Look for the line with "Instruction: Open the" in the entries below, then extract that line and all lines after it exactly, with pictures left out.

Source material Block Start

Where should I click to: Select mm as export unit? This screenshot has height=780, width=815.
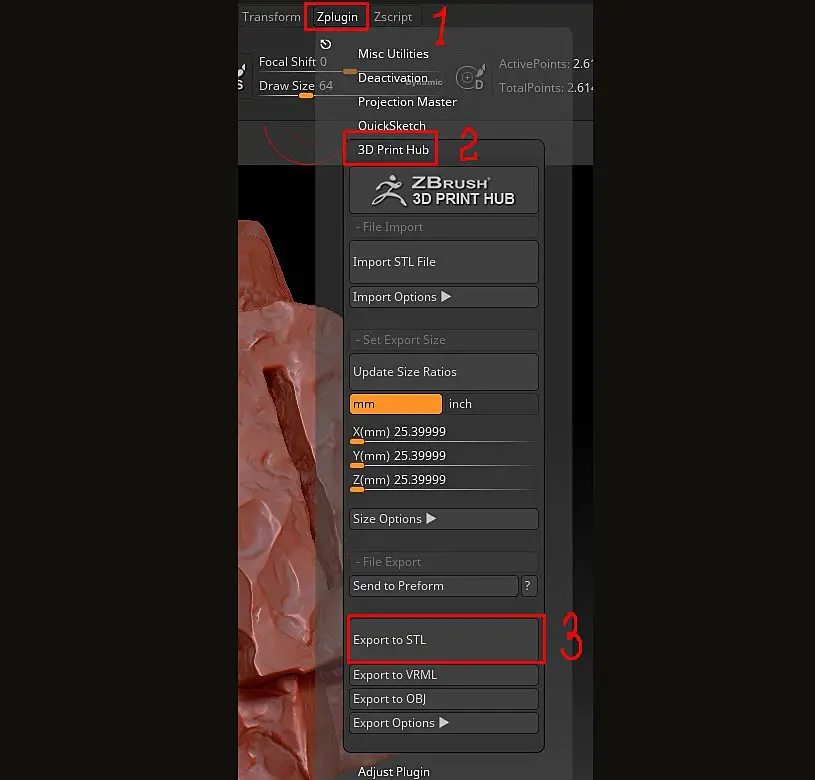click(x=395, y=404)
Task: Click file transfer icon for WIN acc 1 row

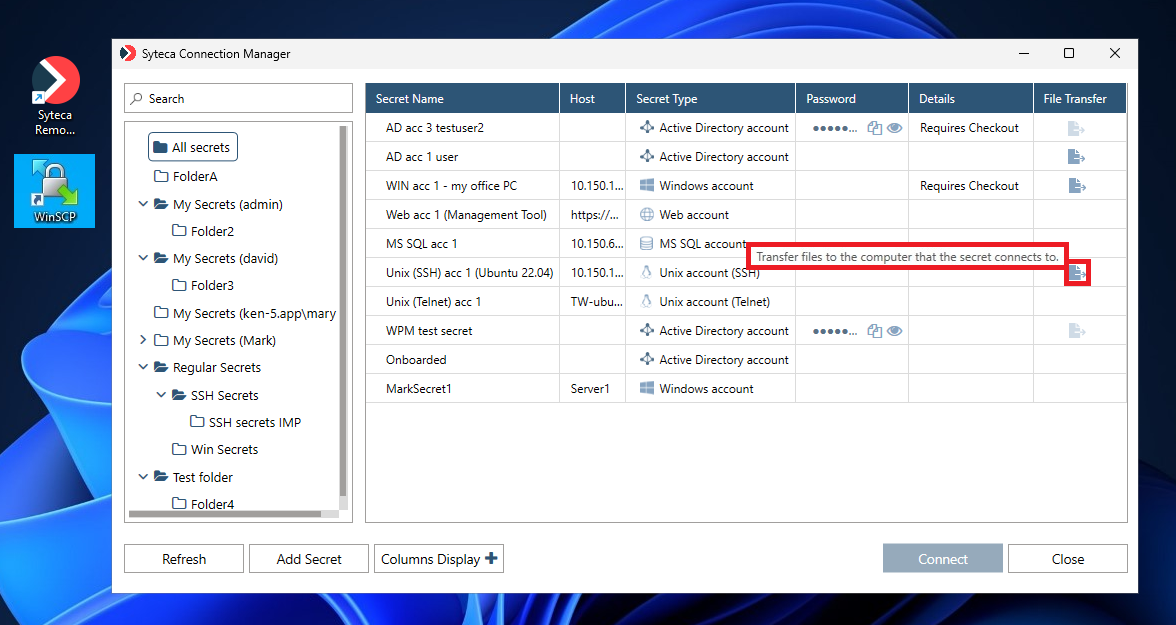Action: 1076,186
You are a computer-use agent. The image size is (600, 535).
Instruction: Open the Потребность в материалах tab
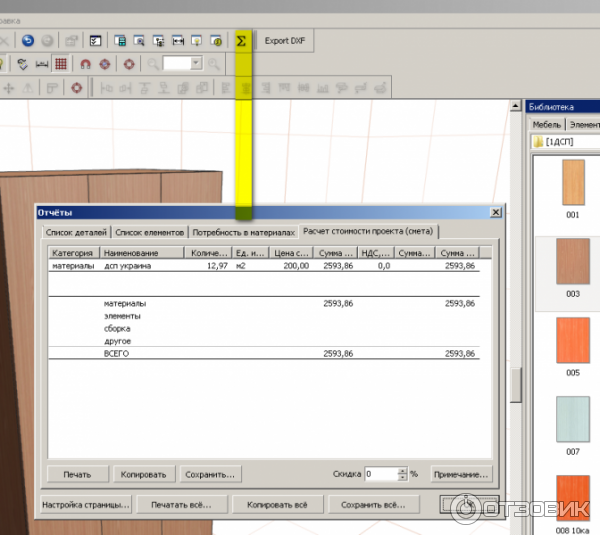tap(245, 232)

Source material Block End

Response box:
Instruction: Open the Потребность в материалах tab
tap(245, 232)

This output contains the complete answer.